From the latest report: “the jobless rates for… teenagers (13.7 percent)…showed little or no change” when compared to the previous month. That previous month was Feb 2017, when the rate for teens 13 to 19 was 15.0%. According to the BLS, a change of less than 1.6% is not considered statistically significant. (The overall unemployment rate is down to 4.5%.)

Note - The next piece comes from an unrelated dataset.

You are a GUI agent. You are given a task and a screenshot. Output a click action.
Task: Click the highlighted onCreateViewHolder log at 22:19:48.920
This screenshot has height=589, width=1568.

Where things get interesting is when we start to put the numbers into context– namely the context of the past few years. A 13.7% rate compares favorably with March 2016 rate of 15.9%, and really looks great compared to previous years.
Here’s the breakdown:
13.7% March 2017
15.9% March 2016
17.6% March 2015
20.9% March 2014
That’s a steady decline in the jobless rate over the past three years for teenagers, a sign that prospects were looking up for those youth who wanted a job in an economy that was recovering from the 2008 recession. Backing that up are more facts from the BLS: teenage employment has been on the rise these past few years, a trend they say began in 2013.

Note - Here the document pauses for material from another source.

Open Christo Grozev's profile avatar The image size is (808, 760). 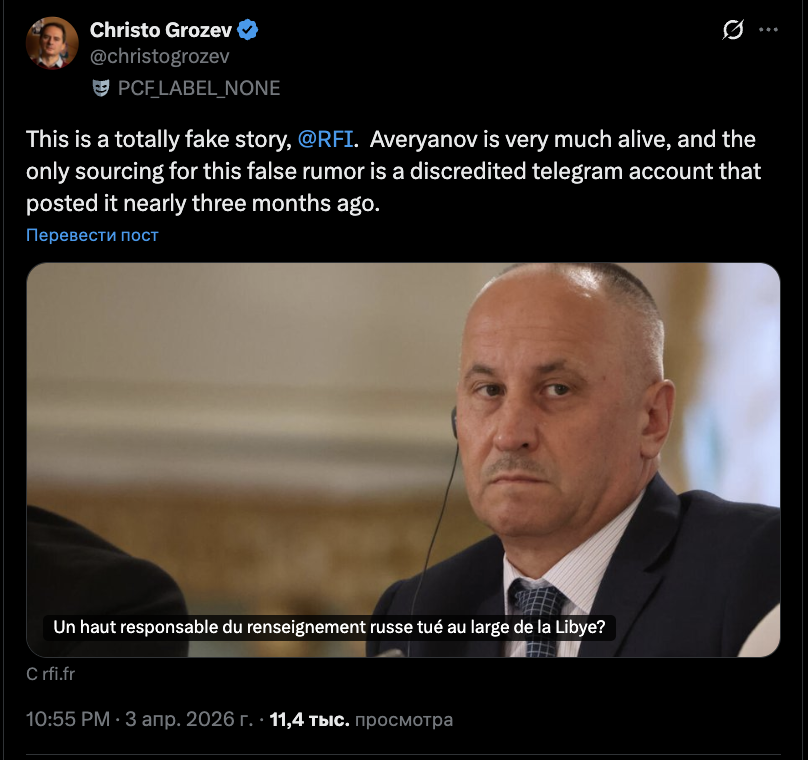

Over the last year, however, the employment rate has changed little. In March of this year the employment-population ratio for teenagers was at 30.9%, which when compared to the March 2016 rate of 29.6% isn’t a statistically significant change as the BLS calculates things.
So these are the two stats to watch for watch for teenagers: the unemployment rate and the employment-population ratio. What we should all be looking for are swings of 1.6% or more, and we should be watching both stats equally. That’s what makes the past few years so interesting: while the unemployment rates can fluctuate and seem like there is a lot of action, the employment-population ratio tells a slightly more stable tale: with little change in either the teen (1.3% up) or overall (0.2%) rate.
TL;DR: Teens are doing better, but don’t stop socking away cash for a rainy day quite yet. (You’re allowed to do a little dance, however.)